━━━ GIVEN INFORMATION ━━━

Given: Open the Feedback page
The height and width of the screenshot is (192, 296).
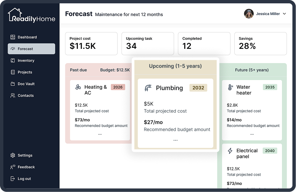Looking at the screenshot, I should [x=31, y=167].
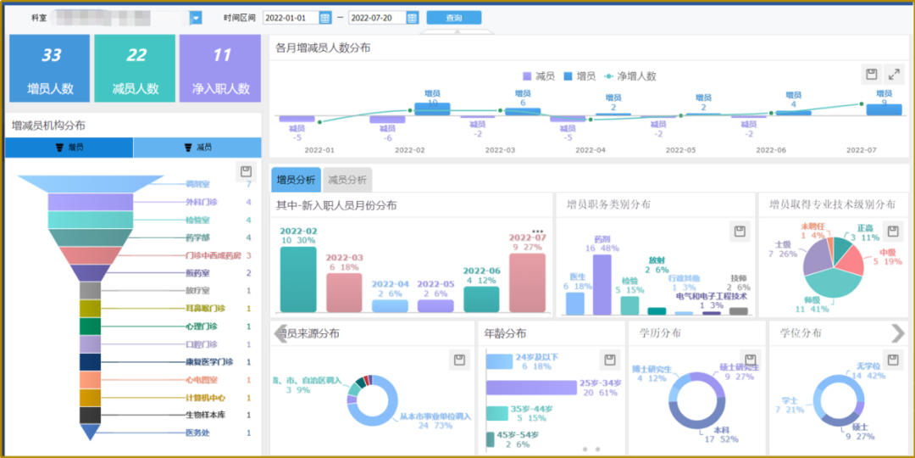Screen dimensions: 915x458
Task: Save the 增员取得专业技术级别分布 pie chart
Action: [892, 232]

━━━

### WHAT IS NEEDED
Reproduce all of the data above verbatim, leaving out the pictures.

### WORKED SOLUTION
Given: Open the Feedback page
The height and width of the screenshot is (192, 296).
Looking at the screenshot, I should [x=31, y=167].
Screen dimensions: 915x458
Task: Save the 增员取得专业技术级别分布 pie chart
Action: [892, 232]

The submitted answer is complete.